3. Cash-out refinance

Cash-out refinance applies to home mortgages. It is simply applying for another housing loan to pay off your outstanding home loan in a longer period but with a lower interest rate. It also saves you the amount of money (if you remain from the payment structure you initially signed up for), and thus, it frees up the cash you can use for other purposes, including debt consolidation.

However, this type of debt relief puts your house at stake. If you are unable to give your monthly payment at the agreed terms, your property may be placed for foreclosure. Remember that there also other charges such as origination costs, house appraisal, and closing fees involved with home loans that will be carried over the use of cash-out refinance.

4. Credit card amnesty

Credit card amnesty in the Philippines, also known as Inter-bank Debt Relief Program, assists cardholders who are highly indebted and financially distressed. The program restructures the payment method into a friendlier repayment plan for cardholders to settle their consolidated card debts and get back on track to the more responsible use of credit cards.

Not everyone is eligible for a debt relief program organized by the Credit Card Association of the Philippines (CCAP). Only cardholders in financial distress but deserving a second chance, where criteria are observed by the assessment of CCAP, Banko Sentral ng Pilipinas (BSP), and participating banks.

Benefits of debt consolidation

Here are the advantages of consolidating your debts:

  • Combining all your loans into a single payment makes it easier to settle than paying off multiple loans.
  • Your payment schedule is easier to remember and more organized, which is beneficial to monitoring the money you shell out.
  • The process lets you move to repayment with lower interest rates.
  • The process also allows for a lower amount of monthly payment.
  • You have the option to restructure your debt repayment for a longer period.

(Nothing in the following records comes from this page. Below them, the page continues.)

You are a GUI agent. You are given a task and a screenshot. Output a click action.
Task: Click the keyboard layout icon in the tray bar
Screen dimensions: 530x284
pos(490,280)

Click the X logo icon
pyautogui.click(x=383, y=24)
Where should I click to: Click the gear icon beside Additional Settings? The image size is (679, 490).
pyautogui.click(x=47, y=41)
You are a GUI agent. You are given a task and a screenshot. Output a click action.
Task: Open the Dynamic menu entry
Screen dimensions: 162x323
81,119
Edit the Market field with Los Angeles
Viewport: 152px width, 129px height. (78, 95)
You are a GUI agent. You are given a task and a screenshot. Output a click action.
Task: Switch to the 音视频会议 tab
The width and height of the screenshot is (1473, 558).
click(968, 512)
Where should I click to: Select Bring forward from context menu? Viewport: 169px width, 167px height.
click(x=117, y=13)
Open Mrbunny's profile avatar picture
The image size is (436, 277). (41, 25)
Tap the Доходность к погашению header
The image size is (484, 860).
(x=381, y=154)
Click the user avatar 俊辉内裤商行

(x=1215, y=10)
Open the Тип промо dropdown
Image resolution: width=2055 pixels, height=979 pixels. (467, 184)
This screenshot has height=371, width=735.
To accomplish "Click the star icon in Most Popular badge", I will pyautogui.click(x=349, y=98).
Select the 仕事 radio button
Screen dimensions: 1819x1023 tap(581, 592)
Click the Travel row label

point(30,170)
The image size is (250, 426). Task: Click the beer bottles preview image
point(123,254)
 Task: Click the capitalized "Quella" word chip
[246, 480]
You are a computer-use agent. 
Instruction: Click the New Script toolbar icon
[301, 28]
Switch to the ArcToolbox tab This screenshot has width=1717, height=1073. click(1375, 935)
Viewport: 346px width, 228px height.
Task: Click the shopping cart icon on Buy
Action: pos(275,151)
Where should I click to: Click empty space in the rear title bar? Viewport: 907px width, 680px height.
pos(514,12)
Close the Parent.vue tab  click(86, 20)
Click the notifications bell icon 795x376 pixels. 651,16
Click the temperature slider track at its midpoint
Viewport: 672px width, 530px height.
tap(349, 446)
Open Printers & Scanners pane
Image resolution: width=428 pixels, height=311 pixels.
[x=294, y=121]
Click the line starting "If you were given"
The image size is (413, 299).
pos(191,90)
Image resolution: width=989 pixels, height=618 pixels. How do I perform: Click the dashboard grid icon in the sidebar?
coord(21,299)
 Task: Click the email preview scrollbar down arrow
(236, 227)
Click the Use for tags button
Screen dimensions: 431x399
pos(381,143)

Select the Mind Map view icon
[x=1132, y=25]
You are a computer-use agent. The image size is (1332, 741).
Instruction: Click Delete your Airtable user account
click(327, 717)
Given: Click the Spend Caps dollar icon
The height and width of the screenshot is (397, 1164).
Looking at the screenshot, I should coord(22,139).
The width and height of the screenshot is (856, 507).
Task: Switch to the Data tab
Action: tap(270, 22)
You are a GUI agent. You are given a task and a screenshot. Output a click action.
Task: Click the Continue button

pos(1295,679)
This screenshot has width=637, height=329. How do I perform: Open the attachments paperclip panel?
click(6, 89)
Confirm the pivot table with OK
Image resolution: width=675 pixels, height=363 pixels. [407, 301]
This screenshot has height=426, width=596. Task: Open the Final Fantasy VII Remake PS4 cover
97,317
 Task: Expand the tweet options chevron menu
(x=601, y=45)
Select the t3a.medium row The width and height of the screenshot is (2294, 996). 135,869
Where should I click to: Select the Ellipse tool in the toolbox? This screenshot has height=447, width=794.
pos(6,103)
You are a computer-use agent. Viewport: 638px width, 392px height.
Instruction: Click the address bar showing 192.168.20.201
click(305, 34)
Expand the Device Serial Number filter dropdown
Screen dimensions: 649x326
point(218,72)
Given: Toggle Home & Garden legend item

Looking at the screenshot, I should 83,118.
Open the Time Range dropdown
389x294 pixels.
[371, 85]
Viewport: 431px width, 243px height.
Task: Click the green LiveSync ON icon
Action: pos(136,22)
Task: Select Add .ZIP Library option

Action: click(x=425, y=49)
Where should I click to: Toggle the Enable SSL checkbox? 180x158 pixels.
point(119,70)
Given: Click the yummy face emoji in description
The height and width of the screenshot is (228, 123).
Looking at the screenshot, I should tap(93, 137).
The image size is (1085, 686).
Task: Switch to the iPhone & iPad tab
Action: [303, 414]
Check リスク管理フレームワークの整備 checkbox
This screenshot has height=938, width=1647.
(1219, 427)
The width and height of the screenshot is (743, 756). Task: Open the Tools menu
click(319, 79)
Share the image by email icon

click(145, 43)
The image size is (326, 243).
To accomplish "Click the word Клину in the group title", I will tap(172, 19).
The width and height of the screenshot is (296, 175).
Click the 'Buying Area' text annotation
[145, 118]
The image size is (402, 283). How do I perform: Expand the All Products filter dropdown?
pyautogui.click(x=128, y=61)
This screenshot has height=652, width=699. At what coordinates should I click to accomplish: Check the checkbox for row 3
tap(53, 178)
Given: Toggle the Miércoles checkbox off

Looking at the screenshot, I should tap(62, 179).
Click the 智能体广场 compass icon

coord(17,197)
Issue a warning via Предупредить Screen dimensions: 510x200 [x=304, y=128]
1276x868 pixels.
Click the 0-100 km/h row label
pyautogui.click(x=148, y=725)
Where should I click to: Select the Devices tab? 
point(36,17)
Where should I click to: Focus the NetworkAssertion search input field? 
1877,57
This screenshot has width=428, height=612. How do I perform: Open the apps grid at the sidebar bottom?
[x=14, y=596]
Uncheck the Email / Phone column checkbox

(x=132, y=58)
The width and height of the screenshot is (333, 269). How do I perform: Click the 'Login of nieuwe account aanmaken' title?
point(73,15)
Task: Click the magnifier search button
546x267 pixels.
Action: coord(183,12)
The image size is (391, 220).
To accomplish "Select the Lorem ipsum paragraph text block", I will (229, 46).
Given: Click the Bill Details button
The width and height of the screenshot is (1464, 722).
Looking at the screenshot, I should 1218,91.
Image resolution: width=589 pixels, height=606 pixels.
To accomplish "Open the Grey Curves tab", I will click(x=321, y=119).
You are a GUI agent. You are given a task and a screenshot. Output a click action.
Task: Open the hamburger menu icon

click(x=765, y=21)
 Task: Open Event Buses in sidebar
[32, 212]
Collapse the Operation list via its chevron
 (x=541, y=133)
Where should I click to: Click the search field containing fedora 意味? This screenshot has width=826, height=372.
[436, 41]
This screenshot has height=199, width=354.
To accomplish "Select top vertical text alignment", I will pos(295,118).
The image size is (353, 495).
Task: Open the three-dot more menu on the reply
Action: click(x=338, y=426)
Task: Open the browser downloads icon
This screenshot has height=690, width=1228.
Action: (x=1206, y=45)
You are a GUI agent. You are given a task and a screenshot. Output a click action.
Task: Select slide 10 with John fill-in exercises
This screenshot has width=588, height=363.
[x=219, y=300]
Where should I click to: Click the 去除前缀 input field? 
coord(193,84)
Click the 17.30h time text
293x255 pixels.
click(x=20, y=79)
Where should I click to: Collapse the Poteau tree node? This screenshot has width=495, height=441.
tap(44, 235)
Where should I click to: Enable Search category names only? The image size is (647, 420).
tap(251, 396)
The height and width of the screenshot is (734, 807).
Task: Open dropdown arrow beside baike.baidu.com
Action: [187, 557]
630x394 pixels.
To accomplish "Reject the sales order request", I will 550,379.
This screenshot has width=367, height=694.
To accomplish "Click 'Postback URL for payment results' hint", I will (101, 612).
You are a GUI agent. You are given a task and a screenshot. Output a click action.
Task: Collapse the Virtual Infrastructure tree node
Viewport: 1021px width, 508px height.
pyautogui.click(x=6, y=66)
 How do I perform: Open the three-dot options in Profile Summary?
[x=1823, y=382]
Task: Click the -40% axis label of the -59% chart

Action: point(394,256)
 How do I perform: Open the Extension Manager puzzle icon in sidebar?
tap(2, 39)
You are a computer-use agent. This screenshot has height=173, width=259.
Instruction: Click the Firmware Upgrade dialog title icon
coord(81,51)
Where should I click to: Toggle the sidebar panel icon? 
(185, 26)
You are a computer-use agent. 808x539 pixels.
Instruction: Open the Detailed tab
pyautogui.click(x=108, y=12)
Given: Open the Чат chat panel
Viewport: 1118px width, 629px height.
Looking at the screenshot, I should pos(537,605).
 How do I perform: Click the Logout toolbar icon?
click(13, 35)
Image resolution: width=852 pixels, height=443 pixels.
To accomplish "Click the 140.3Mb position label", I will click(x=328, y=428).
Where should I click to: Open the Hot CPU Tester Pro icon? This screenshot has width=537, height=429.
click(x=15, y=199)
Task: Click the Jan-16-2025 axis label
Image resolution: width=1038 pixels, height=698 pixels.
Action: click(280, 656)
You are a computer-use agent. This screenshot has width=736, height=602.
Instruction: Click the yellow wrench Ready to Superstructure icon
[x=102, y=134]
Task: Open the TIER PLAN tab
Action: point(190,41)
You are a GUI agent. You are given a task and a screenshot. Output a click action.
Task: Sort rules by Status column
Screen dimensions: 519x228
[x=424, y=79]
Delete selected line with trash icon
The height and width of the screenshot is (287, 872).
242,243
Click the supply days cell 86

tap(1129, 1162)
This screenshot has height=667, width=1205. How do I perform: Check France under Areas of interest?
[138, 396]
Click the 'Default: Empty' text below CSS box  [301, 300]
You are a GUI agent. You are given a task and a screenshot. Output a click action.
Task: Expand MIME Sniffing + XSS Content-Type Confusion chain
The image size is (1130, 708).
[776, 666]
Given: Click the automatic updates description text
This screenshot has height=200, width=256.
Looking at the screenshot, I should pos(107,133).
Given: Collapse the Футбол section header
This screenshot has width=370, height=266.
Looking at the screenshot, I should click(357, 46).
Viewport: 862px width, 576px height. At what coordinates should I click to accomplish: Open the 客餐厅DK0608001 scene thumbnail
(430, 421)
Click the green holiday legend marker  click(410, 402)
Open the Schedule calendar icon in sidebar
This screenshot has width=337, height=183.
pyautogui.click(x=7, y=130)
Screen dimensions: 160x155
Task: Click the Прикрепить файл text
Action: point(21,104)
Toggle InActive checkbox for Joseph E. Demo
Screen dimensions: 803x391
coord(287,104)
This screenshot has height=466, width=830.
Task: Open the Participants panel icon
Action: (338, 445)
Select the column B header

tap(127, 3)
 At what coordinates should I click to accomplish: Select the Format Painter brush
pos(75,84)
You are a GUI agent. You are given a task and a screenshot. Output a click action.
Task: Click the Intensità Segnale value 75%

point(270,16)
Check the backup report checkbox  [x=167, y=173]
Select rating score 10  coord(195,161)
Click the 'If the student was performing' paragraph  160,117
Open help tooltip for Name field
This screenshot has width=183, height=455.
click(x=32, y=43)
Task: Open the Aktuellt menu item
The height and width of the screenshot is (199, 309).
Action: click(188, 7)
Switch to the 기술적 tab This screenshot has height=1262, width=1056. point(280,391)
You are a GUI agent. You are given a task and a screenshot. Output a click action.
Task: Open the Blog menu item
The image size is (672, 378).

Disadvantages of debt consolidation

Here are the drawbacks of consolidating loans you should watch for:

  • Since the final amount is an accumulation of various debts, you are going to pay higher than the loan principal prior to the consolidation.
  • Since the repayment period is now longer, the interest rate you will be paying is of higher value in the long run.
  • You are obliged to pay your debt in the shortest period you can, especially before the expiry of 0% promotional rates of applicable charges.
  • The longer repayment period may backfire if you are unable to pay the agreed terms and cause more charges.

Consolidation of debts does not zero out what you owed; rather it makes your payment obligations more manageable. Other than this process, it is still best to have the discipline of paying on time.